Several of Quindlen’s assertions made me wince. Due to space considerations, I’ll limit my comments to one passage:

The fallacy at the heart of most discussions of affirmative action is twofold: that it replaced a true meritocracy, and that it means promoting the second-rate. The meritocracy theory requires us to believe that for decades no women and no people of color were as qualified as white men, who essentially had every field locked up. Belief in the ascendancy of the second-rate requires us to demean the qualifications of countless writers, jurists, doctors, academics and other professionals who gained entry and then performed superlatively.

Here Quindlen misses the point. I cannot refute her argument that some people believe affirmative action “replaced a true meritocracy.” I’ve never met anyone who’s expressed that belief, either explicitly or implicitly. That doesn’t mean they don’t exist.

Meanwhile, affirmative action critics often present a more clearheaded assessment. That assessment emphasizes the negative influence of government-sanctioned, -endorsed, or -tolerated racial discrimination in the days before affirmative action. Their solution? Stop the government from discriminating based on race.

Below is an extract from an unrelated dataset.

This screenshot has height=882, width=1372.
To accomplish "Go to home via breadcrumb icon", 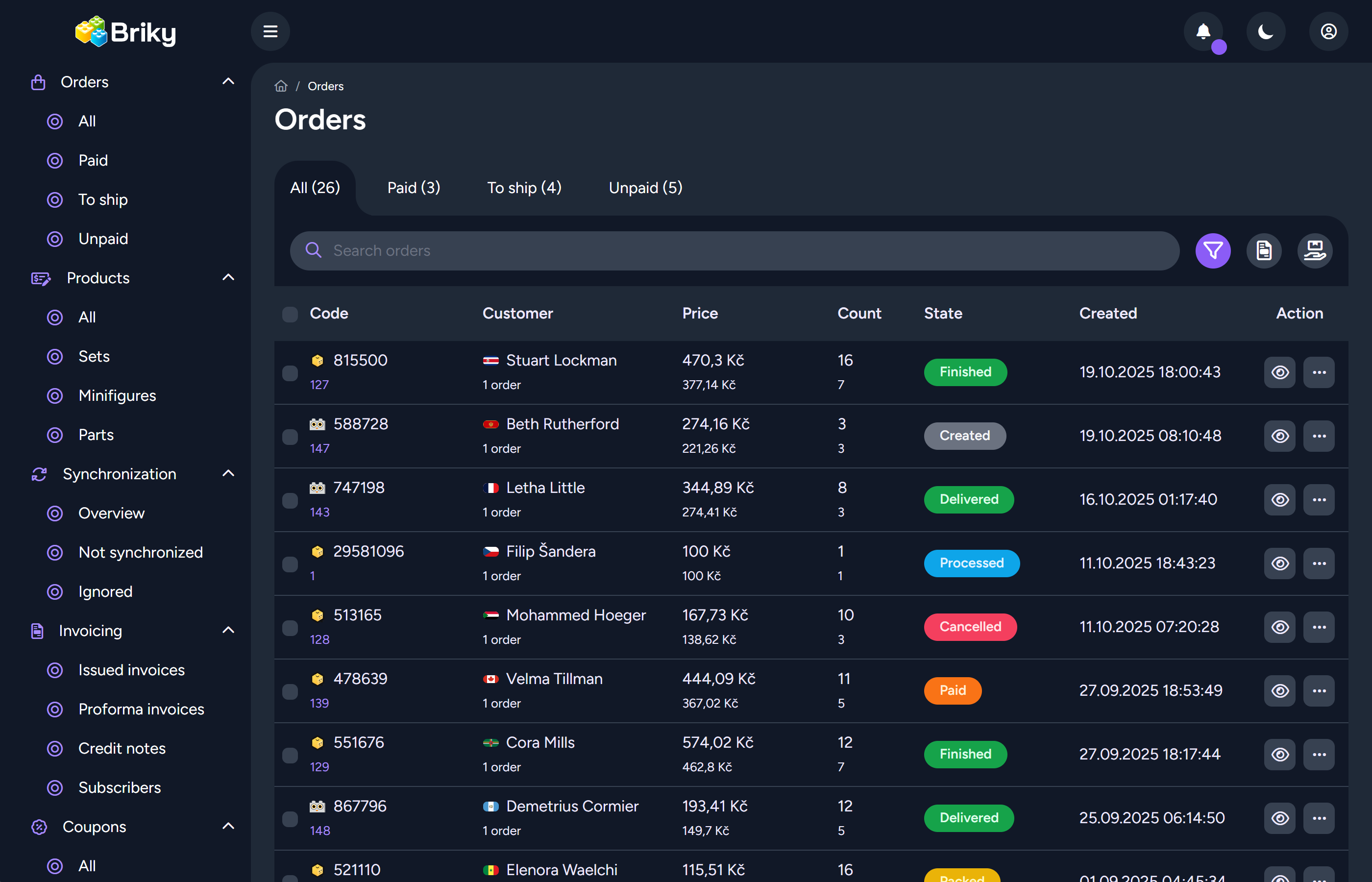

Unfortunately, the enforcement mechanism for affirmative action ? quotas ? uses the power of government to mandate a different form of discrimination based on race.

Neither the old system, marred as it was by government intervention, nor the current system, marred as it is by government intervention, works. Do you think the problem could be government intervention?

Quindlen also attacks the “belief in the ascendancy of the second-rate.” What she chooses not to address is the fact that a racial quota presupposes the ascendancy of the second-rate.

With no quotas, an employer chooses a less-qualified candidate at his own risk. He’s free to hire his buddy’s son or his neighbor’s daughter or his golfing partner’s nephew. But those connected job applicants better be productive, or the business can’t continue to succeed. If the employer bypasses well-qualified minorities through racial discrimination, those minority applicants will use their productivity to boost other businesses.

Business owners left to their own devices have an incentive to hire the best candidates, regardless of race. Those who choose to limit their job applicant pool through race discrimination will end up hurting their own bottom line. The market will make them pay.  

If you think I’m playing the “Caucasian card,” don’t take my word for it. Read the many columns on race discrimination from Thomas Sowell.